|DEVER, JANE - Texas A&M Agrilife|
Submitted to: Meeting Abstract
Publication Type: Abstract Only
Publication Acceptance Date: 4/2/2016
Publication Date: 4/2/2016
Citation: Gregory, P.M., Mahan, J.R., Dever, J., Payton, P.R. 2016. Analysis of physiological and morphological traits associated with thermal stress acclimation in cotton [abstract]. Southern Section of the American Society of Plant Biologists, April 2-4, 2016, Denton, TX. P. 11.

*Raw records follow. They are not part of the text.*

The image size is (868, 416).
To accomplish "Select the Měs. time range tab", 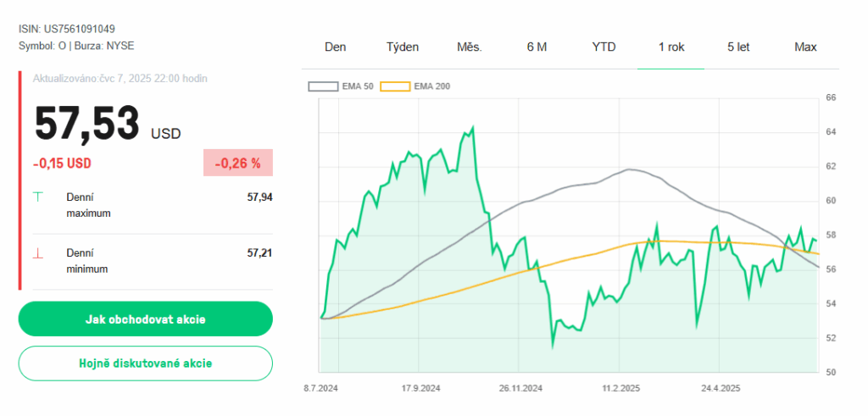I will [469, 47].
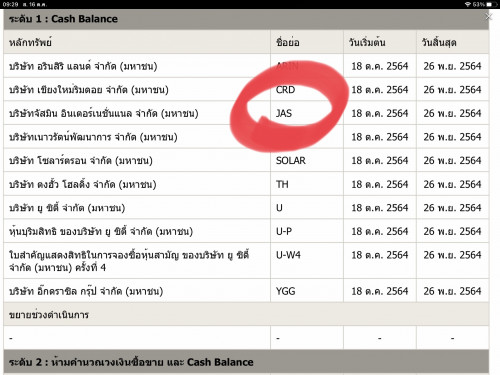Tap the clock in the status bar
The height and width of the screenshot is (375, 500).
[x=10, y=4]
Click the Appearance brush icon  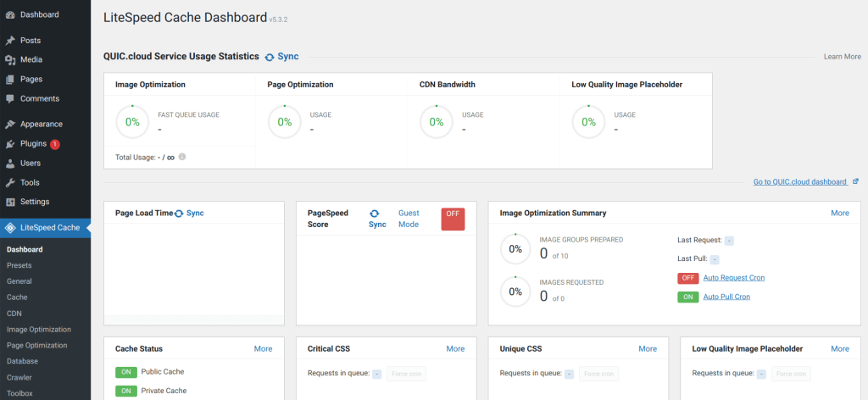[x=10, y=125]
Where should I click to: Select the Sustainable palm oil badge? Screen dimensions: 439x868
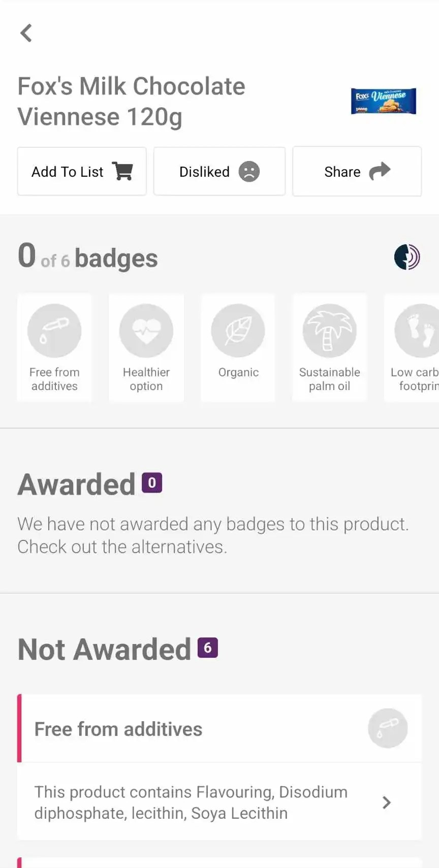pyautogui.click(x=329, y=331)
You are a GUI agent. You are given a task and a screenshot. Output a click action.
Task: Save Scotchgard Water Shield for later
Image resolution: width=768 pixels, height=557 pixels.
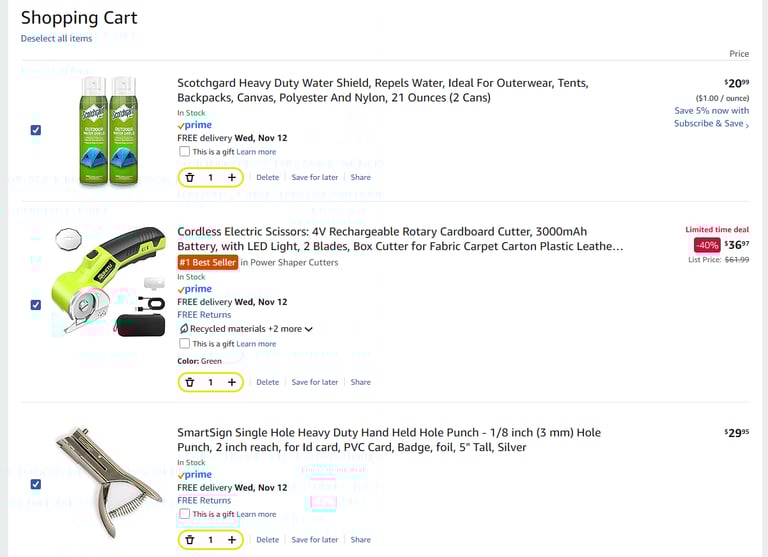pos(315,177)
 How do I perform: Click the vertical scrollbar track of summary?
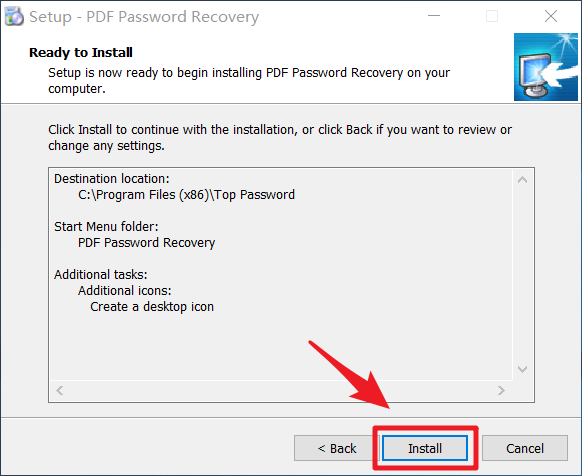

Technical Abstract: Management strategies to reduce water withdrawals for irrigation and maintain agriculture industry viability and vitality of the Southern Ogallala Aquifer Region include developing crop cultivars that produce economic returns with less water. Knowledge to identify and develop profitable crop cultivars is needed now, as areas in the region transition from irrigated to rainfed cropping systems. We have initiated a phenotyping experiment using accessions from the National Cotton Germplasm Collection. An initial subset of 50 entries was screened for phenotypic characteristics that could be associated with differences to drought response, including taproot length, total root system dry weight, shoot dry weight, total dry weight, and ratio of shoot dry weight to root dry weight. In addition to rainfed yield trials in Lubbock, Texas in 2015, we had initiated additional studies to examine root growth morphology and physiological response to periodic heat stress and acclimation responses in a subset of these genotypes. Genotype 12-8-103S ranked in the top quartile, along with cultivated check varieties, for lint yield in irrigated and dryland trials, as well as transpiration efficiency (TE) experiments in ambient and high temperature controled environment studies. Preliminary analysis of photosynthetic response to growth at elevated temperature (day and night) and acclimation and tolerance to periodic heatwaves, shows that genotypes 12-8-103S and 11-2-802GD maintain higher photosynthetic capacity than other selected varieties and most check cultivars and represent potential candidates for cultivar improvement. The goal of this research is to develop the needed germplasm resources required for an integrated cotton improvement program, and to identify key phenotypes that could practically be utilized in large-scale management studies targeted at rainfed and low irrigation cotton production. A complete analysis of the thermal stress and acclimation responses, as well as preliminary root morphology analysis will be presented.